Dit leidde er in ieder geval toe dat Slauerhoff zijn hele leven zoekende was. Maar naar wat dat was ook hem dikwijls onduidelijk. Op zee verlangde hij naar een vaste stek, in Nederland of in een ver warm land. Echter, zodra hij zich ergens gevestigd had wilde hij niets lievers dan weer op zee zijn. Met andere woorden, in wat hij nastreefde en verlangde werd hij telkens teleurgesteld waardoor hij weer op zoek moest. Dat kwam ook tot uiting in zijn relaties met vrouwen. Maar zo’n beetje iedere liefdesrelatie liep al snel op de klippen. Omdat hij teleurgesteld werd in de ander of dat de ander onwenselijke verwachtingen koesterde
(bijvoorbeeld over trouwen). Gevolg is dat hij tijdens zijn hele leven een spoor van gebroken harten achterliet. Zelfs zijn trouwe correspondentievriendin Heleen Hille Ris Lambers was eigenlijk liever met hem getrouwd. Dat blijkt ook wel uit deze ontroerende passage uit een brief van haar aan Slauerhoff, gedateerd 11 september 1928:

‘Lieve, lieve Jan,

Wees niet boos, maar ik was ten einde raad. Vergeet niet dat jij minder van mij verlangt, dan ik van jou – ik wil je geheel, ik krijg een deel van je dat me oneindig lief is, maar waar ik toch niet genoeg aan heb. Ik wil steeds meer, en in iedere brief lees ik veel liefs maar nooit wat ik erin hoop te vinden en wat blijft ontbreken; nooit zal ik voor jou kunnen zijn wat ik zou willen.’

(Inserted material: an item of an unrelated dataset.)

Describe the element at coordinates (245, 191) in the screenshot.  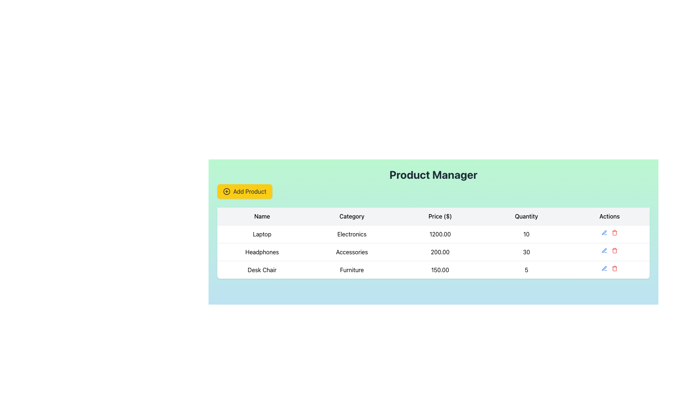
I see `the 'Add Product' button, which is a vibrant yellow button with rounded edges and a bold dark gray label, to receive additional visual feedback` at that location.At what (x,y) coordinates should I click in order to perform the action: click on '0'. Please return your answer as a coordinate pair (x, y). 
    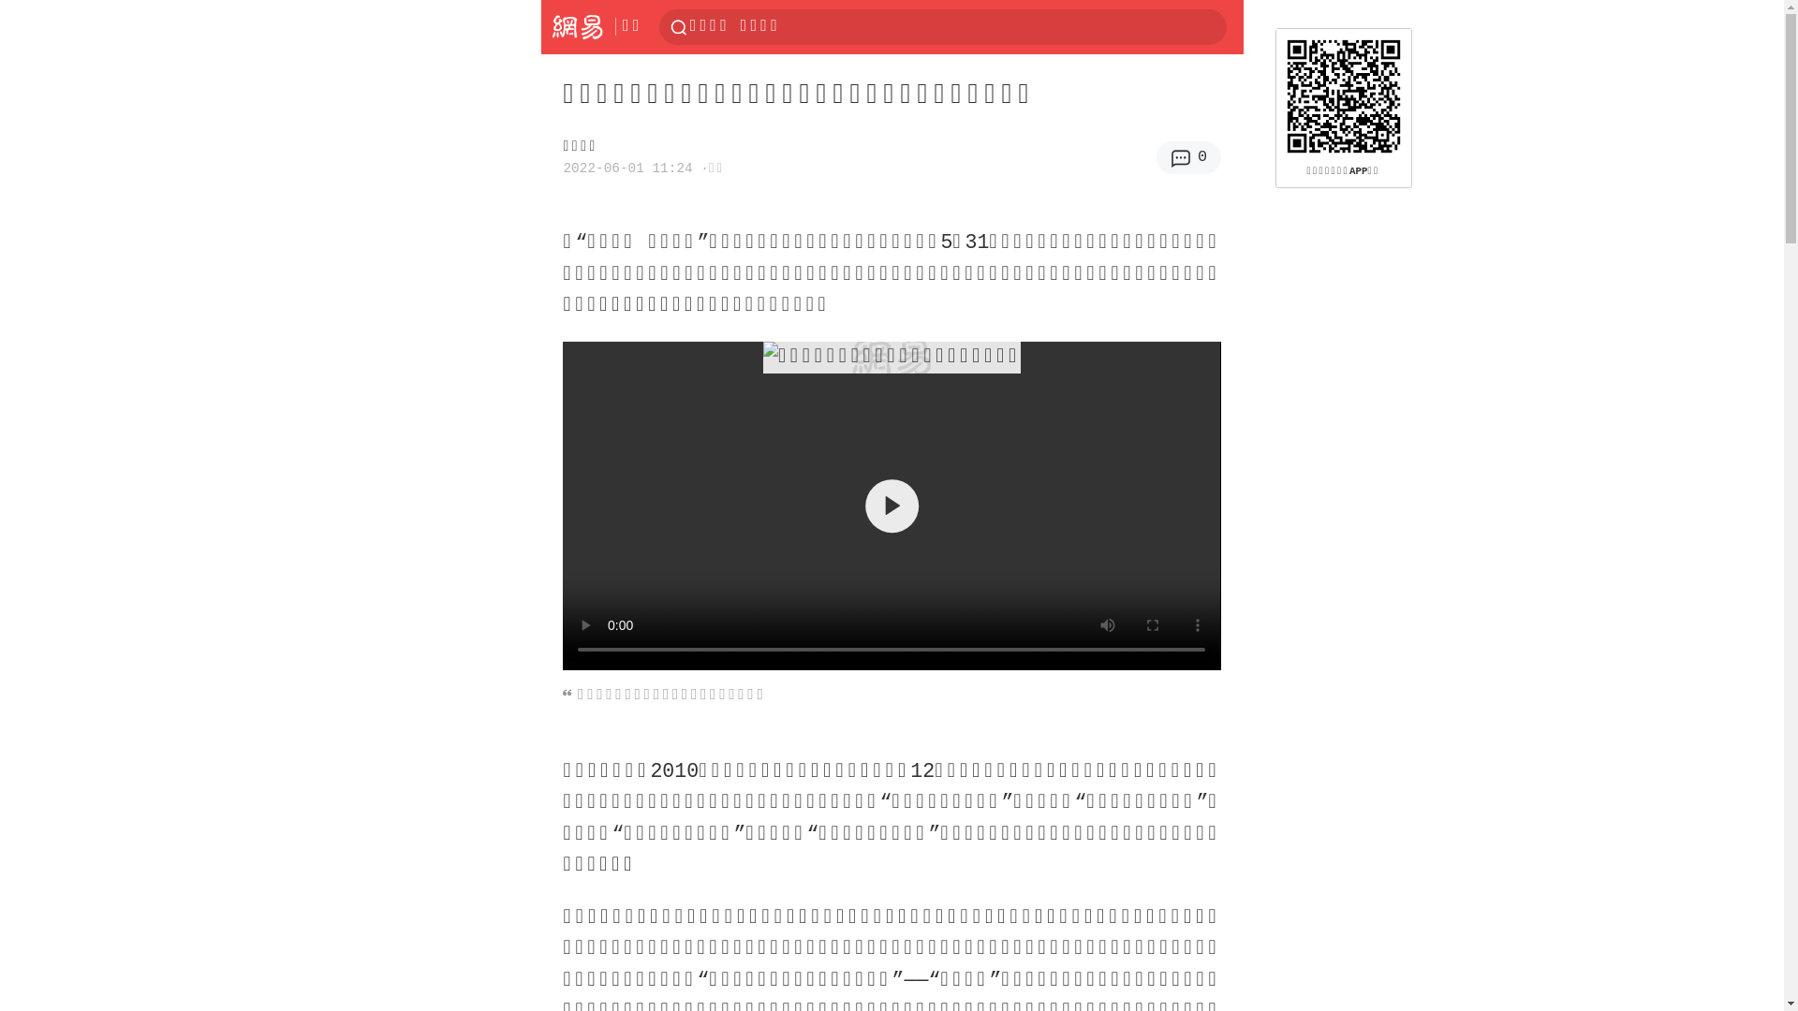
    Looking at the image, I should click on (1187, 156). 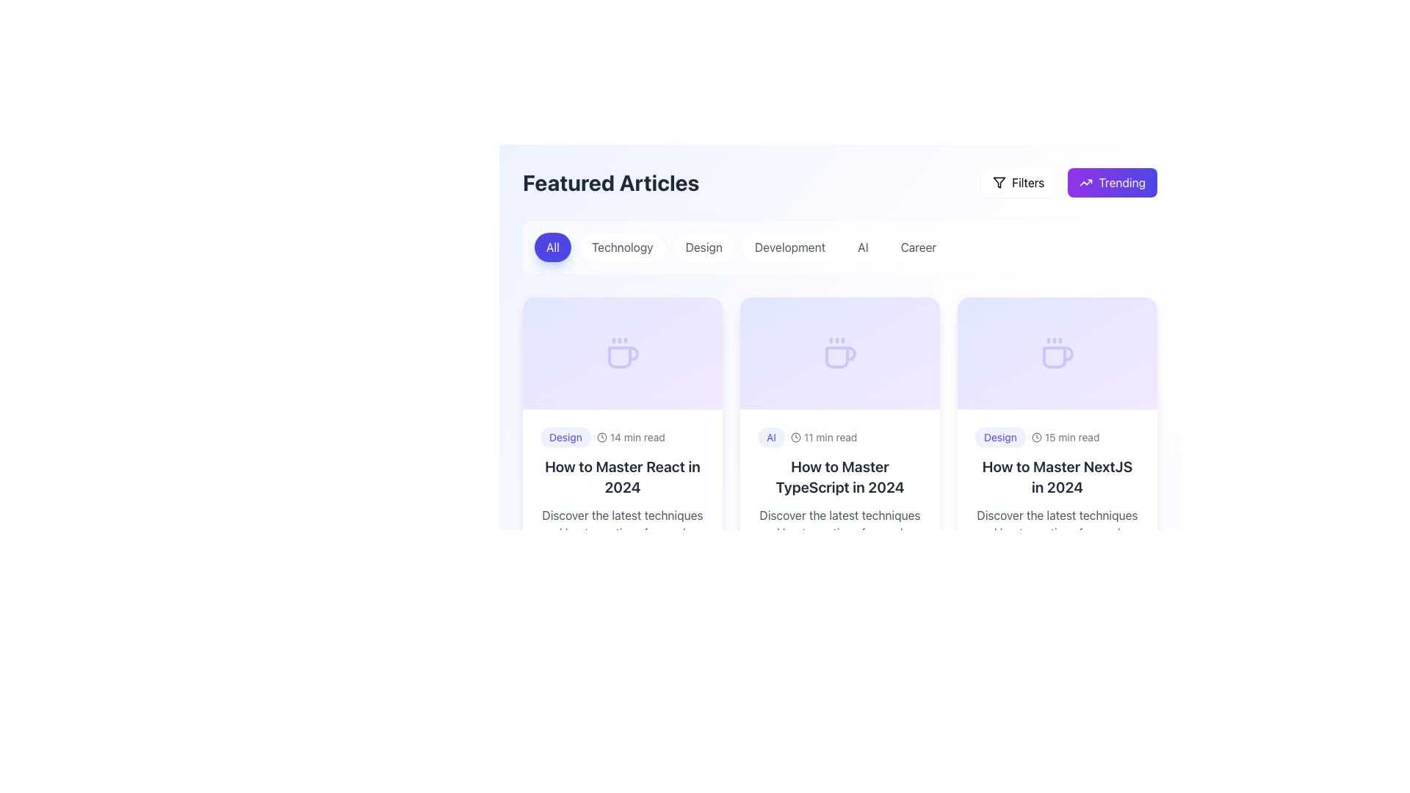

Overbodig te zeggen dat uit hun correspondentie blijkt dat hij haar op andere momenten klaarblijkelijk wel die hoop had geschonken en daar later weer van terug was gekomen. In mijn novelle “Het Wachtende Water” passeren veel van die vrouwen de revue. Zoals Lenie Eerland, de vrouw van een een geneesheer-directeur in Nederlands-Indië die zo verliefd op hem werd dat zij haar kersverse huwelijk voor Slauerhoff opgaf in de verwachting dat de dichter wel met haar zou trouwen, wat – spoiler! – niet gebeurde.

“Juf Bruin”

Tot slot, ik vrees dat het vrouwenverslindend gedrag van Slauerhoff bij mij tot een zekere zin van erotomanie heeft geleid. Ik heb namelijk in alle eenzaamheid mijn hart verpand aan een vrouw die mij hier bijna vier weken gezelschap heeft gehouden. Helene Alida Maria Bruin, op Vlieland beter bekend als “Juf Bruin”. Om u gerust te stellen: Juf Bruin (voor haar neefjes en nichtjes heette zij Tante Lena) is niet meer onder ons. Zij werd op 21 december 1908 geboren en overleed hier op Vlieland op 20 februari 1986. Ik ken haar slechts van het fraaie portret, dat hier in Studio Betzy hangt. Het is geschilderd door Rudolf Ernst Penning (1910-1972). De kunstenaar heeft dit portret ongetwijfeld vervaardigd in de kortstondige periode dat hij met haar getrouwd was (het huwelijk werd op 28 oktober 1932 gesloten, maar na enige jaren verhuisde hij al naar Parijs). Elke avond na het schrijven, soms pas ’s nachts, zet ik mij met een glaasje jonge jenever neer tegenover haar. En vraag mij af hoe ik die ingetogen, enigszins naar binnen gerichte blik van haar moet duiden. Ik fantaseer er natuurlijk op los. Het leidde in ieder geval tot de volgende passage in “Het Wachtende Water” (een verhaal binnen de novelle dat zogenaamd door de Slauerhoff geschreven is), waarbij ik het vrouwelijke personage naar Helene Bruin modelleerde:

Uit “De Geur van de Frangipani”:

De jonge vrouw droeg een dunne, geruite japon met lange mouwen. Die mouwen waren weliswaar te warm voor dit weer maar de verraderlijke malariamuskieten gaven haar geen andere keuze. In haar hand rustte een saamgevouwen parasol. Haar lange, zwarte haar was opgestoken, een noodzakelijke ingreep om de hitte te weerstaan, zoo had zij hem verklaard. Hij vond het prachtig. Hij vond alles aan haar prachtig. (…)

N.B.
Bij dit artikel heb ik gebruik gemaakt van: “Paul Verhaeghe: We willen versmelten en losbreken” van psychologie.nl :
Paul Verhaeghe: ‘We willen versmelten en losbreken’ – Filosofie Magazine

En:
“Van een liefde die vriendschap bleef”, bezorgd door Wim Hazeu, Letterkundig Museum, Den Haag (2007).